In terms of tone, "Drive" is both melancholic and aggressive. In the song, SZA sings about taking her mind off her problems by going on a late-night drive. She mentions her celebrity status as one source of her woes, saying that despite her success, she remains in solitude. She sings in the pre-chorus: "I been up 'til sunrise, headed to nowhere / Hopin' that someone's missin' me somewhere." At the same time, SZA also expresses braggadocio and self-assuredness; much of the first verse is her taunting adversaries jealous of her success. In one line, she boasts that her ex-boyfriends still love her.

== Release ==
After a long series of delays, SZA revealed the release date of Lana to be December 20, 2024. The announcement came with a teaser for the song; it stated that a music video for "Drive" was to premiere on the same day. The song was released at midnight EST, a few hours before Lana, as a Spotify-exclusive track. "Drive" peaked at number 51 on the US Billboard Hot 100 chart, and it debuted within the top 10 of Hot R&B/Hip-Hop Songs. On the Billboard Global 200, it peaked at number 122. In 2025, the song was nominated for Best R&B at that year's MTV Video Music Awards.

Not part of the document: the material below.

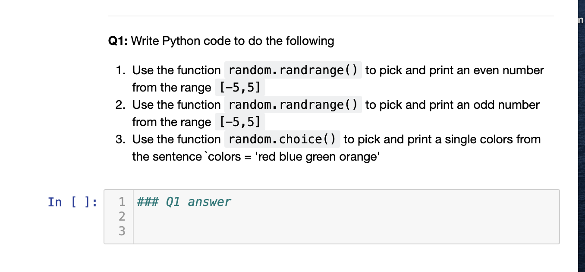Place cursor on the '### Q1 answer' comment
The image size is (585, 272).
[184, 202]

Many critics praised "Drive" in reviews of Lana. Some called it an album highlight, citing the song's introspective and ruminative lyrics. One such critic was Mackenzie Cummings-Grady of Billboard, who ranked "Drive" as the second-best track from Lana for the range of emotions present throughout the song. Another, Jem Aswad of Variety, praised "Drive" for providing the album with small "flashes of revenge and perseverance". D'Souza ended his review of Lana by writing: "SZA's music can feel claustrophobic at times simply because of how deeply it is rooted in her own thoughts. 'Drive,' on the other hand, feels infinite—the sound of total freedom."

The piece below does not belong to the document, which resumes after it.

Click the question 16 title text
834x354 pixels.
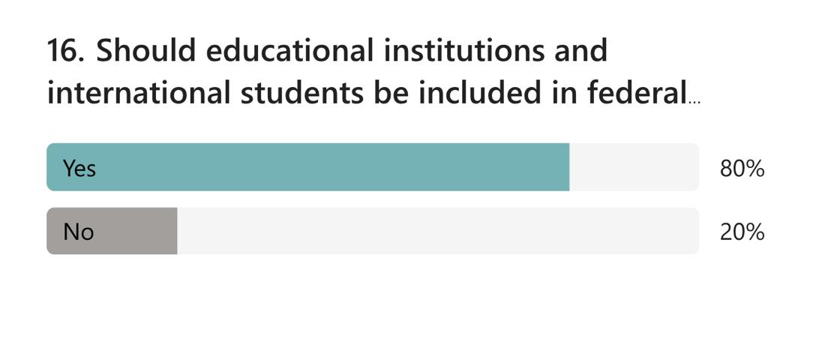[x=374, y=71]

Another point of commentary was the song's acoustic sound. For HotNewHipHop reviewer Gabriel Bras Nevares, its minimal production was elevated by the way SZA combined her lyrical singing with her switching rap flows. Cummings-Grady thought that a stripped-down production for "Drive" allowed her to seamlessly showcase her various personas. He listed them as follows: "her self-sufficient rapper, the sensitive empath, and the heartbroken loner still yearning for human connection."

== Music video ==
The music video was directed and edited by Bradley J. Calder. It features filmmaker Ben Stiller, co-director of the science fiction TV series Severance.

Throughout the video, his character drives an SUV on an empty road at night, lip syncing the song's lyrics and trying to stay awake. In a frantic state, he wildly shakes his head, performs a doughnut stunt, and sticks himself out of the window. As the song ends, he exits the car to "ghost ride the whip", or dance beside and around the vehicle. He returns to the car and drives away.

The camera then pans to a nearby SZA, who frolicks and crawls in a marsh by the roadside. She is dressed as a bug, a feat achieved through black body paint and a prosthetic mask. During the clip, a snippet of the Lana track "Crybaby" plays.

== Credits ==
Adapted from Tidal
- Solána Rowe (SZA) – lead vocals, songwriting
- Cody Fayne (ThankGod4Cody) – songwriting, production
- William Lemos (Billy Lemos) – songwriting, production
- Dallas Tamaira – songwriting, production
- Devin Abrams – songwriting, production
- Hector Castro – mixing
- Dale Becker – mastering
- Jacob Dennis – assistant engineering
- Jonathan Lopez Garcia – assistant engineering
- Kyle McAulay – assistant engineering
- Conner McFarland – assistant engineering
- Adam Burt – assistant mastering
- Noah McCorkle – assistant mastering
- Kegn Venegas – assistant mastering

== Charts ==

=== Weekly charts ===

Weekly chart performance for "Drive"
| Chart (2024–2025) | Peak position |
|---|---|
| Canada Hot 100 (Billboard) | 76 |
| Global 200 (Billboard) | 122 |
| New Zealand Hot Singles (RMNZ) | 6 |
| Philippines (Philippines Hot 100) | 93 |
| UK Hip Hop/R&B (Official Charts) | 26 |
| US Billboard Hot 100 | 51 |
| US Hot R&B/Hip-Hop Songs (Billboard) | 8 |

=== Year-end charts ===

Year-end chart performance for "Drive"
| Chart (2025) | Position |
|---|---|
| US Hot R&B/Hip-Hop Songs (Billboard) | 95 |

==Certifications==

Certifications for "Drive"
| Region | Certification | Certified units/sales |
| United States (RIAA) | Gold | 500,000^{‡} |
^{‡} Sales+streaming figures based on certification alone.